As for practising in the city of his alma mater, he finds it provides wonderful opportunities to network with fellow alumni, which in turn has been a boon to his practice. He enjoys developing and deepening his ties to Queen’s Law as a volunteer, a mentor and since 2016 as a sessional instructor of an Alternative Dispute Resolution class. “I am truly privileged to get to return the favour of good teaching and mentorship,” he says.
His subject area, which involves mediation and negotiation, fits with his professional expertise. “I try to give students a feel for running a ‘real’ file to help encourage them in thinking purposively about their legal practice, extracurriculars and life goals,” he says. “Being a lawyer is not a job – it’s a vocation and a privilege.”
When he was a student, he found that the Queen’s Law Clinics and the diverse range of extracurricular offerings gave his legal education greater scope and depth. “I was a volunteer with Pro Bono Students Canada in my first year, and acted as the Program Director at Queen’s in second year,” says WhiteKnight of his most memorable extra-curricular legal experience. “My involvement with PBSC gave me a perspective into how national legal organizations tailor that large scale to the local needs addressed by the individual programs.”

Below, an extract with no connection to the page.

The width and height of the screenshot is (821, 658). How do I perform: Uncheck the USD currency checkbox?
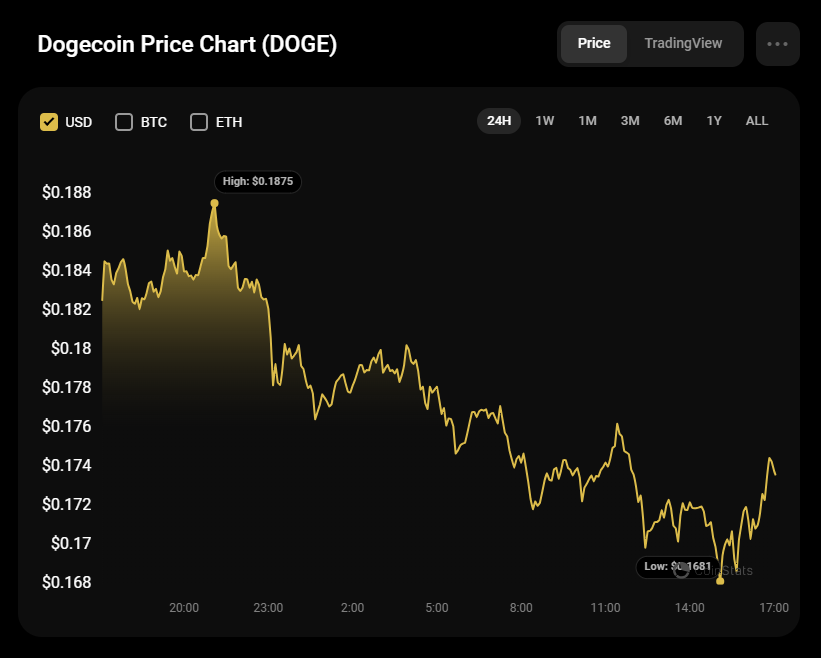(x=49, y=122)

Rounding out his student experience, he sang in an a cappella barbershop group, All The Queen’s Men, and played pick-up soccer each day right next to the Faculty building. During his time at Queen’s, WhiteKnight found that the blend of highly structured and intensive study was nicely balanced with opportunities for unstructured fun and collegiality with students in law and other professional programs.
Reflecting on those student days, WhiteKnight credits the CDO for being indispensable in assisting his job search and networking process once he made it known that he wanted to stay in Kingston. “Career Development helped me with the important details of polishing my resume and cover letters, but also instructed me on how to get face-time with decision-makers at the firms I was interested in,” says Warren. “The staff helped with the smaller details of how to develop a system for tracking my applications and follow-ups and the bigger ones about small-market practice.”

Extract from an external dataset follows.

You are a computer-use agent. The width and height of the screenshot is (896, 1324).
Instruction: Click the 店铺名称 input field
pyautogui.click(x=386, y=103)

For students interested in a small-market practice, WhiteKnight gives this advice: “Join the local law association as a student. Volunteer. Go to breakfasts and lunches of the local business association.” Connecting with local lawyers to gain insight about the market is an invaluable lesson, he stresses. “The most important thing in a small market is not telling people but rather showing people that you are serious about integrating into the community.”